# ENTRIES SUPPLIED
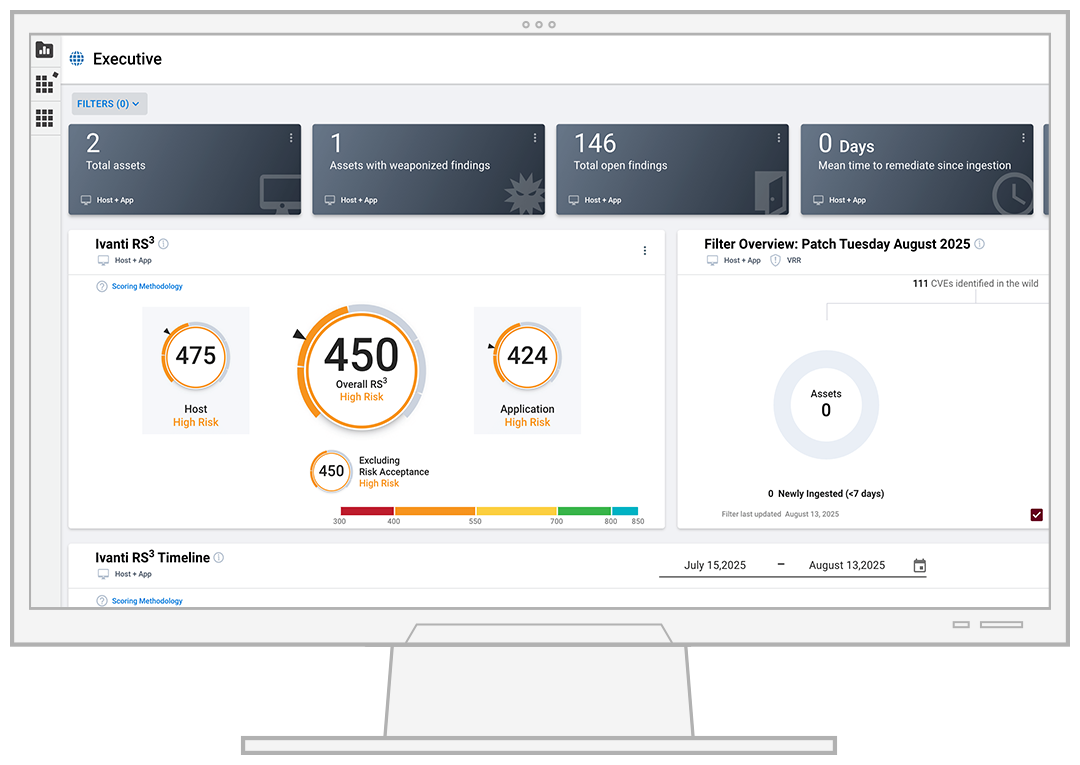Click the bottom grid icon in the sidebar
This screenshot has width=1080, height=765.
tap(45, 118)
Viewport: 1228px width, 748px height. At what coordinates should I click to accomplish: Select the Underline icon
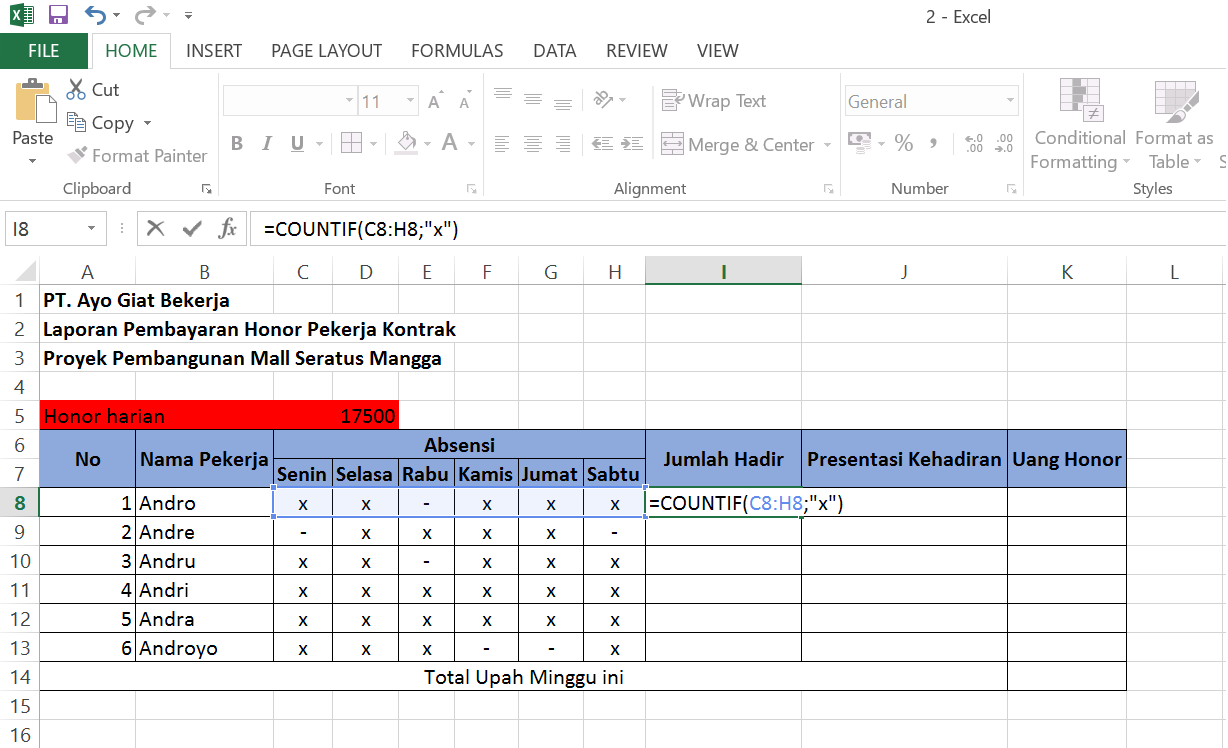296,143
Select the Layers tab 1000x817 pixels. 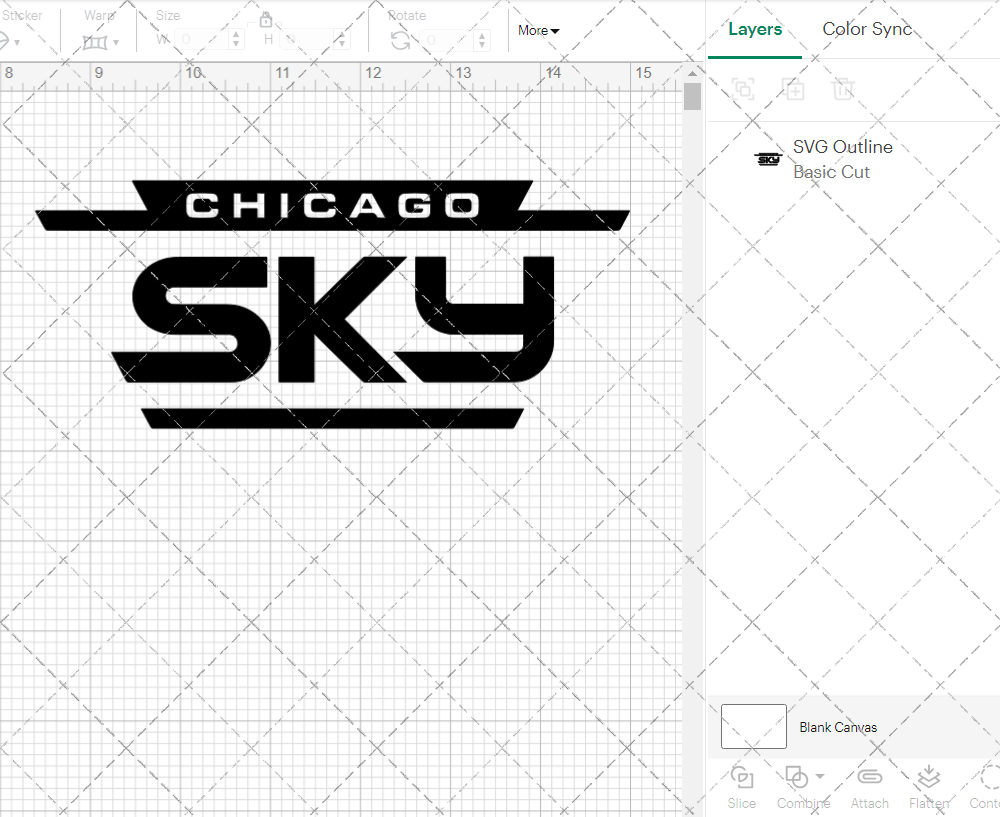pyautogui.click(x=755, y=29)
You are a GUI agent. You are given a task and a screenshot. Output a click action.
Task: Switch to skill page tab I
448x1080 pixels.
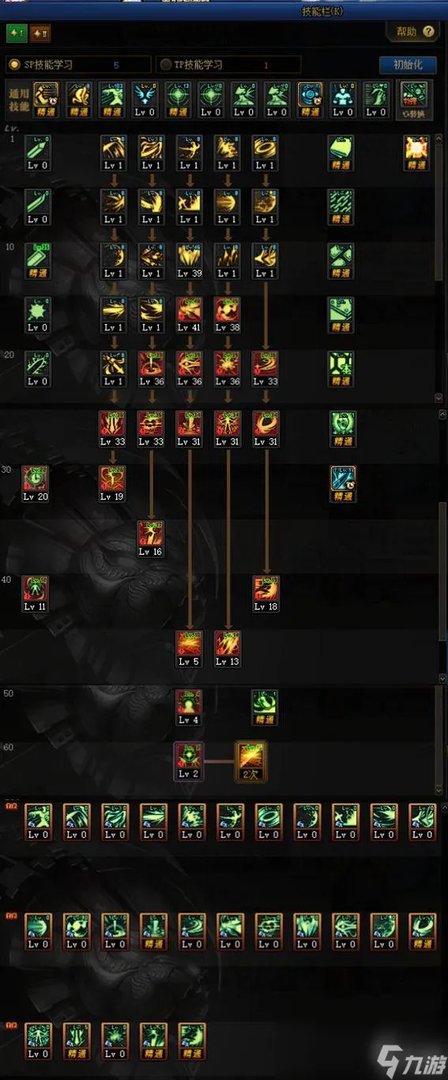(x=17, y=32)
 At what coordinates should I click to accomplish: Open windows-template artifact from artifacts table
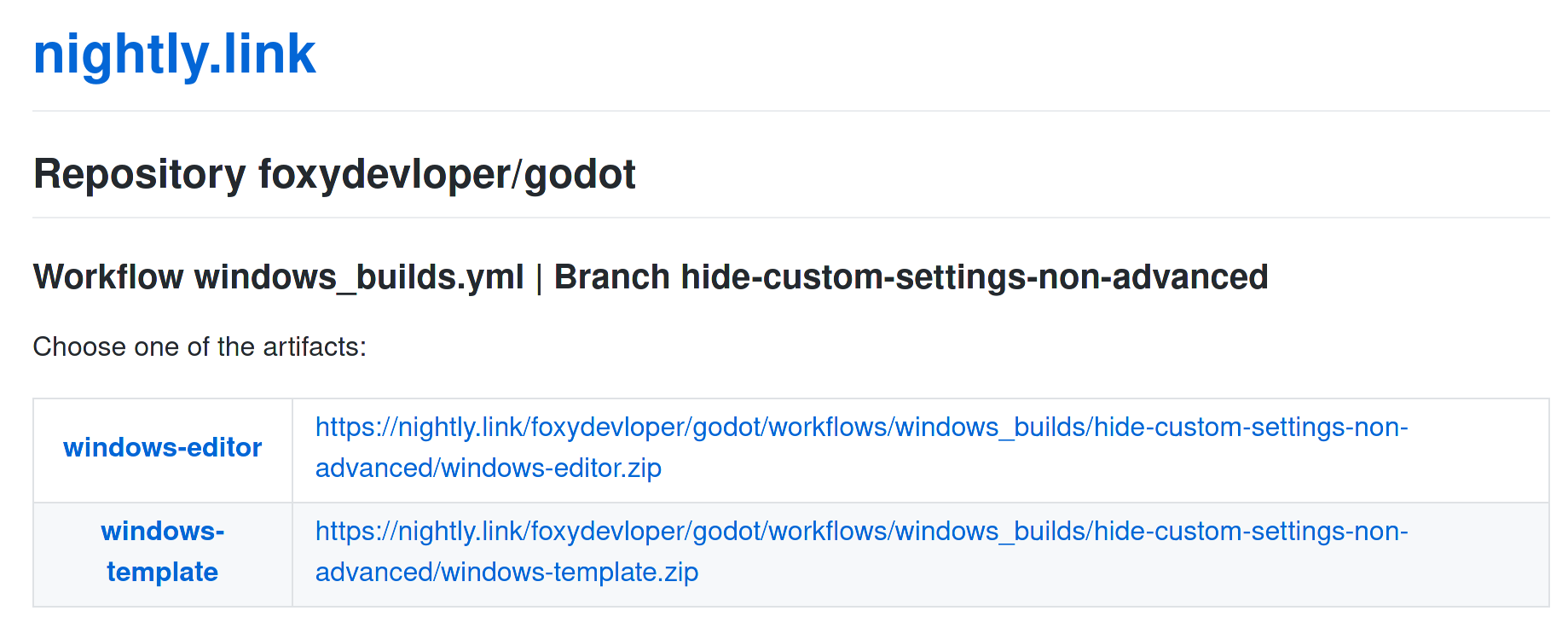point(162,551)
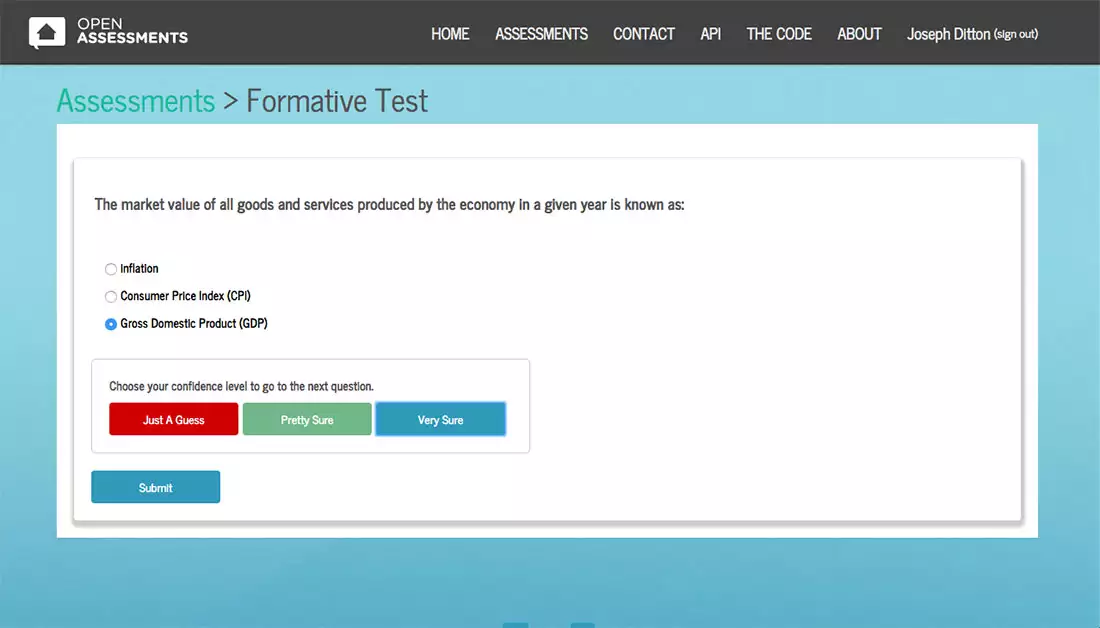This screenshot has height=628, width=1100.
Task: Set confidence to Very Sure
Action: [x=440, y=420]
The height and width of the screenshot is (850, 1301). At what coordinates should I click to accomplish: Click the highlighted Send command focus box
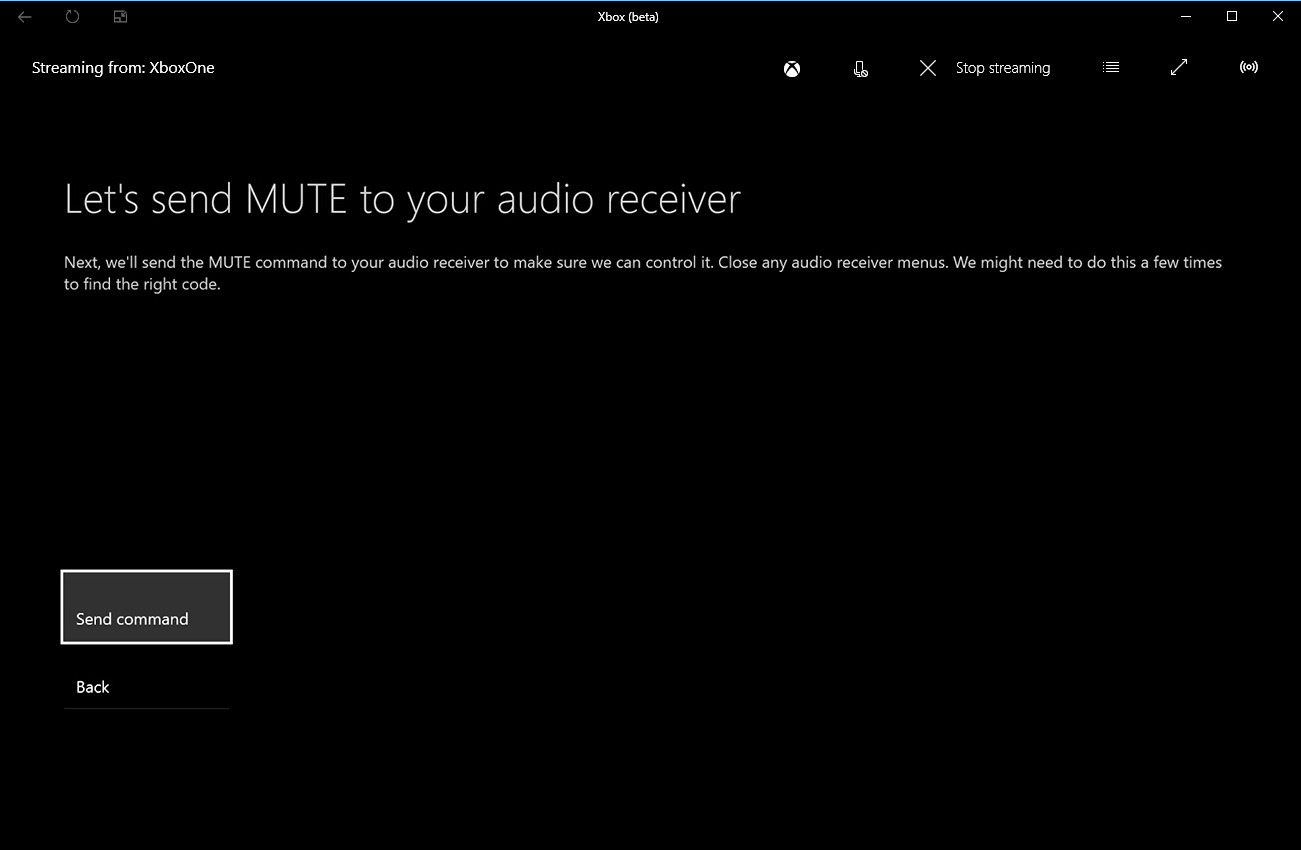[146, 607]
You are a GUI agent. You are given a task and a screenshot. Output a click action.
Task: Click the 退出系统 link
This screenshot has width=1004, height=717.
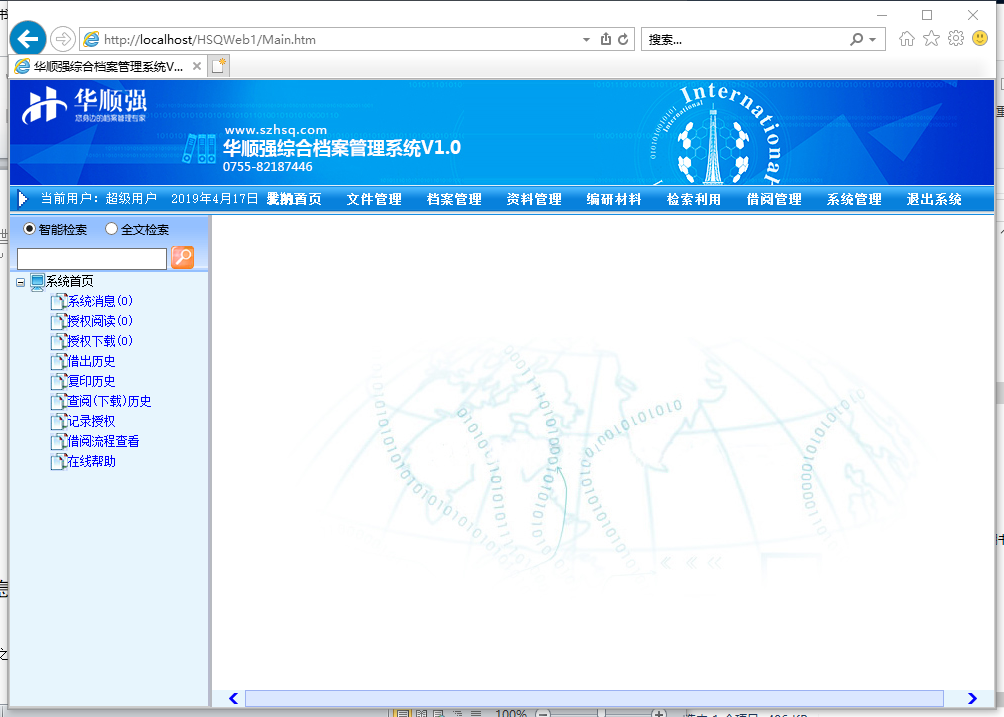934,199
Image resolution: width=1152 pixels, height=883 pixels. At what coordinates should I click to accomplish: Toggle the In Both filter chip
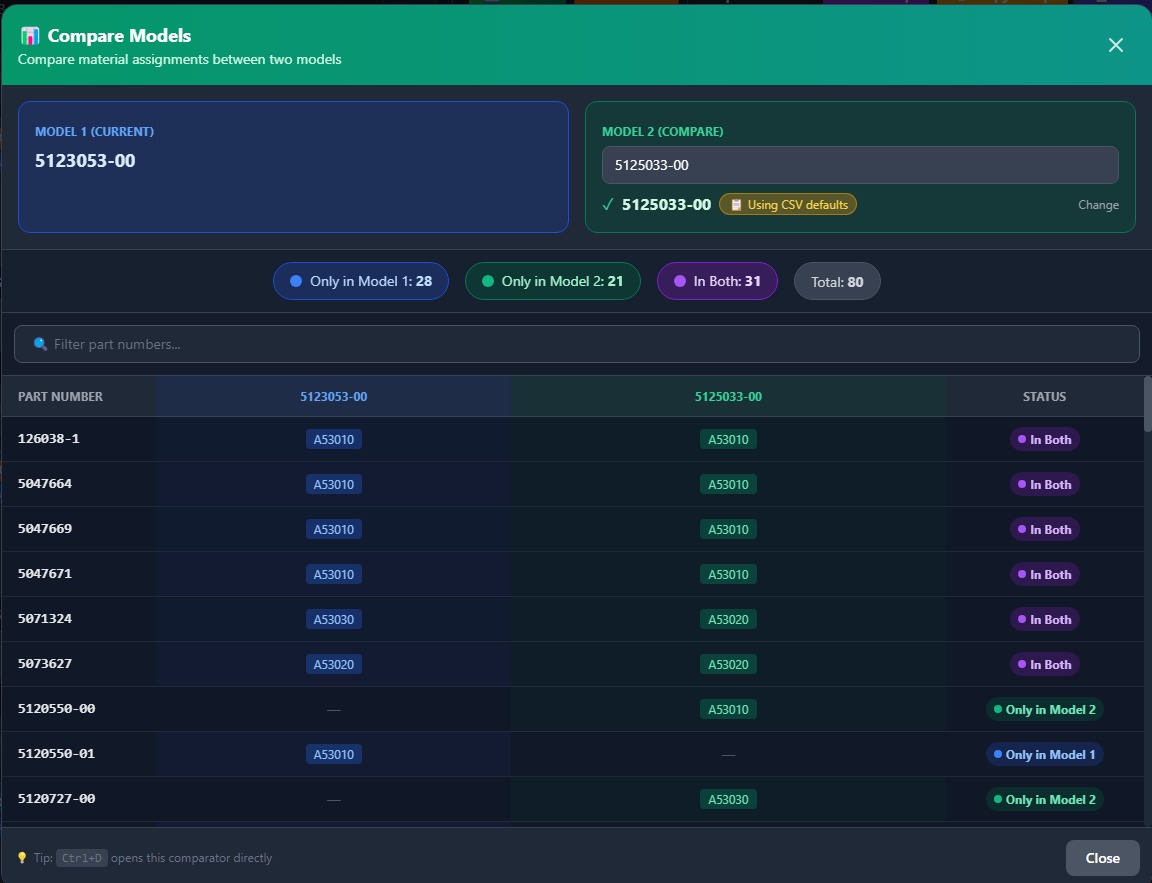(717, 282)
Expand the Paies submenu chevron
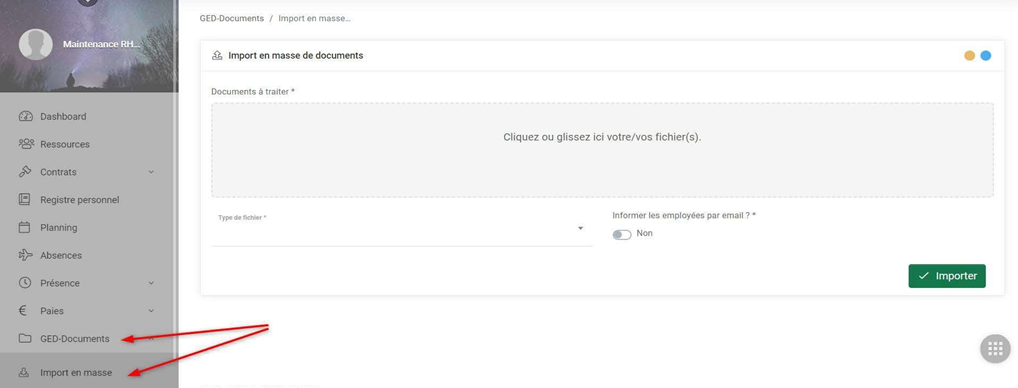This screenshot has height=388, width=1018. [151, 311]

# THE TASK
In the records above, transcribe exactly the lines from the one containing "448x1080 pixels." through the last line, both included, and skip the pictures.

# REPLY
448x1080 pixels.
(x=17, y=32)
 At what coordinates should I click to accomplish: Open windows-template artifact from artifacts table
point(162,551)
This screenshot has height=628, width=1100.
Task: Set confidence to Very Sure
Action: [x=440, y=420]
The height and width of the screenshot is (850, 1301). At what coordinates should I click to accomplish: Click the highlighted Send command focus box
[146, 607]
You are a GUI agent. You are given a task and a screenshot. Output a click action.
Task: Click the 退出系统 link
This screenshot has width=1004, height=717.
934,199
Image resolution: width=1152 pixels, height=883 pixels. At what coordinates should I click to accomplish: Toggle the In Both filter chip
(717, 282)
Expand the Paies submenu chevron
This screenshot has height=388, width=1018. [151, 311]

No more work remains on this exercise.